Dr. Josef Schuster, Präsident des Zentralrates der Juden in Deutschland, sah bei der Eröffnung des Campus in ihm „ein unübersehbares Zeichen für das gewachsene, moderne jüdische Leben“. Raed Saleh, Vorsitzender der SPD-Fraktion, findet, dass der Campus „im Grunde genommen ein Ausdruck – Stein auf Stein – ist für die Freiheit in unserem Land, für die Freiheit in Berlin, für die Freiheit der Menschen.“
Die abschließenden Worte sollen Rabbiner Yehuda Teichtal, der zahlreiche Verwandte im Holocaust verloren hat, gestattet sein; eines seiner Lebensmottos lautet: „Aus der größten Dunkelheit ins hellste Licht“. Das passt zum Pears Jüdischer Campus, dessen einzige Beeinträchtigung eine Umzäunung – aus Vorsicht vor antisemitischen Aktionen – ist. Aber mithin dafür hatte der Rabbi eine Idee: Sie wird geziert von bunten, phantasievollen und schönen Graffitis.

> _Gesammelte Dateneinträge_:
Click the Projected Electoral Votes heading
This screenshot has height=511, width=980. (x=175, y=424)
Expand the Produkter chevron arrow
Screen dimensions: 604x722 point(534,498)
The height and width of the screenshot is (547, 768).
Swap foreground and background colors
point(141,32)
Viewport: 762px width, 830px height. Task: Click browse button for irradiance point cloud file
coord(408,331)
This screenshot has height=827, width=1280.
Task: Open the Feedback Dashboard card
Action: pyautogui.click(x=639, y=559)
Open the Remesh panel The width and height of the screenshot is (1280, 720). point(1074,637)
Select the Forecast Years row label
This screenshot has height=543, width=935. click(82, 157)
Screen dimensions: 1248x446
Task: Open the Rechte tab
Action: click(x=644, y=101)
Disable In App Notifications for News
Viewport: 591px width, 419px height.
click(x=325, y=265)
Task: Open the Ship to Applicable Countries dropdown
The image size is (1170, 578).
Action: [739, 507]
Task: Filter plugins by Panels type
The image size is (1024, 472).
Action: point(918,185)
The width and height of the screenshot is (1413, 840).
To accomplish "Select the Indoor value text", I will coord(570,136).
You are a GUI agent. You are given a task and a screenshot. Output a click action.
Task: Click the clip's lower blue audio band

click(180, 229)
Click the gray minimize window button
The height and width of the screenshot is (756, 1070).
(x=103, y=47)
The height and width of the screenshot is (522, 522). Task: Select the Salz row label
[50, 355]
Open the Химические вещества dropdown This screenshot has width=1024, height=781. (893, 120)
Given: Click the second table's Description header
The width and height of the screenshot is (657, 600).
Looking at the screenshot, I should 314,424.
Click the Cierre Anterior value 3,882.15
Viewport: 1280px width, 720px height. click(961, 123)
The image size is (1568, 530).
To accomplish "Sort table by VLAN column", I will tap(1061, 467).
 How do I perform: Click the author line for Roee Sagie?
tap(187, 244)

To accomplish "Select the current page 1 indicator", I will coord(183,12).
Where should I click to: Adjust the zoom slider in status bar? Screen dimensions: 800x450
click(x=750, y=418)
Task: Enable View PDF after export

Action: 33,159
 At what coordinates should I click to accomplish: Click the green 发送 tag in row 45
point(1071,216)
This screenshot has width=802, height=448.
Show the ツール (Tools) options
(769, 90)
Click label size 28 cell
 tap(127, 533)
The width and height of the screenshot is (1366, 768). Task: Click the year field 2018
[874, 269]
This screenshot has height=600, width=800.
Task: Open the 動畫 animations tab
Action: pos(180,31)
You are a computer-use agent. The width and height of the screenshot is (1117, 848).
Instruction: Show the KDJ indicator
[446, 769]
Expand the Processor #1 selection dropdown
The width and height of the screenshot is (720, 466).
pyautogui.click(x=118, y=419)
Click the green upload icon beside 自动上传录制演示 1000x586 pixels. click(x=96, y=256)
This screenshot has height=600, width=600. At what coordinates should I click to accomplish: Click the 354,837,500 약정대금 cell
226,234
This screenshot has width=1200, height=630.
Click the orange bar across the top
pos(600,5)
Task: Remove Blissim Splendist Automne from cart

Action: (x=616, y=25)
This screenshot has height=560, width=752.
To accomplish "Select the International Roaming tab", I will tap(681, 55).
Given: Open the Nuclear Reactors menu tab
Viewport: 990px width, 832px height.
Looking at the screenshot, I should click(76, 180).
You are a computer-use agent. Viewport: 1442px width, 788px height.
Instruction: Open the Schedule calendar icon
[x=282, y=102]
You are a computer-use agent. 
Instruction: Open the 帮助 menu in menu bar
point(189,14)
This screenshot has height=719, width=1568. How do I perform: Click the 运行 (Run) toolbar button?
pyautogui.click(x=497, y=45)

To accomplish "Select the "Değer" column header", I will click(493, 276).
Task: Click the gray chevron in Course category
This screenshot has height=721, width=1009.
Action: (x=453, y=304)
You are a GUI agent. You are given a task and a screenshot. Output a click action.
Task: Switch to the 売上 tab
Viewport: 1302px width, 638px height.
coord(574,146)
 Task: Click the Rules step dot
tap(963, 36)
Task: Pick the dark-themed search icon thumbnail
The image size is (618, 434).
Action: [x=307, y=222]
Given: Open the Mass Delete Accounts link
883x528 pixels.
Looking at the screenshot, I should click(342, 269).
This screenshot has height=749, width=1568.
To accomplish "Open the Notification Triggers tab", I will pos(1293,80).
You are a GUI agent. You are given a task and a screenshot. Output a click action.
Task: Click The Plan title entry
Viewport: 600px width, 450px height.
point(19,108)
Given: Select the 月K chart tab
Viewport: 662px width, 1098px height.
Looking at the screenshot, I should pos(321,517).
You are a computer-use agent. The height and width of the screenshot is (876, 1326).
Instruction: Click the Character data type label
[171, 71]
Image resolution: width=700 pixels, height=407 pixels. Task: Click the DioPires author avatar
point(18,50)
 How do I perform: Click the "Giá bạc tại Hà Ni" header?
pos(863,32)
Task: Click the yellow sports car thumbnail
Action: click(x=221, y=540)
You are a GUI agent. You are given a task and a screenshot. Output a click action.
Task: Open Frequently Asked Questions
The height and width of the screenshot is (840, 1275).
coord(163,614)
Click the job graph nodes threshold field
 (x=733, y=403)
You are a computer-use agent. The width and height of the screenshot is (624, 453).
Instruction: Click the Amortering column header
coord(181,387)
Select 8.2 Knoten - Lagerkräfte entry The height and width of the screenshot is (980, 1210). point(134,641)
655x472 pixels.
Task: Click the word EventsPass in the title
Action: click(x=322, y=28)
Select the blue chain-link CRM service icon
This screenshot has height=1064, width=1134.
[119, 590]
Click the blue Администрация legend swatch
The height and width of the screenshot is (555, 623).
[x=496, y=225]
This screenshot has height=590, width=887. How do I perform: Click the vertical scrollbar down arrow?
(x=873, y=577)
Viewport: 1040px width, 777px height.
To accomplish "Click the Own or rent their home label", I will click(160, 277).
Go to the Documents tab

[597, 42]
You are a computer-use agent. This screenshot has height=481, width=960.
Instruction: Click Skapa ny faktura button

> _Arbeitsanweisung_:
Schreiben Sie aus dem Text über den jüdischen Campus alles von „Dr. Josef Schuster, Präsident“ bis einschließlich „und schönen Graffitis.“ wortgetreu ab.

> _Ihre Antwort_:
Dr. Josef Schuster, Präsident des Zentralrates der Juden in Deutschland, sah bei der Eröffnung des Campus in ihm „ein unübersehbares Zeichen für das gewachsene, moderne jüdische Leben“. Raed Saleh, Vorsitzender der SPD-Fraktion, findet, dass der Campus „im Grunde genommen ein Ausdruck – Stein auf Stein – ist für die Freiheit in unserem Land, für die Freiheit in Berlin, für die Freiheit der Menschen.“
Die abschließenden Worte sollen Rabbiner Yehuda Teichtal, der zahlreiche Verwandte im Holocaust verloren hat, gestattet sein; eines seiner Lebensmottos lautet: „Aus der größten Dunkelheit ins hellste Licht“. Das passt zum Pears Jüdischer Campus, dessen einzige Beeinträchtigung eine Umzäunung – aus Vorsicht vor antisemitischen Aktionen – ist. Aber mithin dafür hatte der Rabbi eine Idee: Sie wird geziert von bunten, phantasievollen und schönen Graffitis.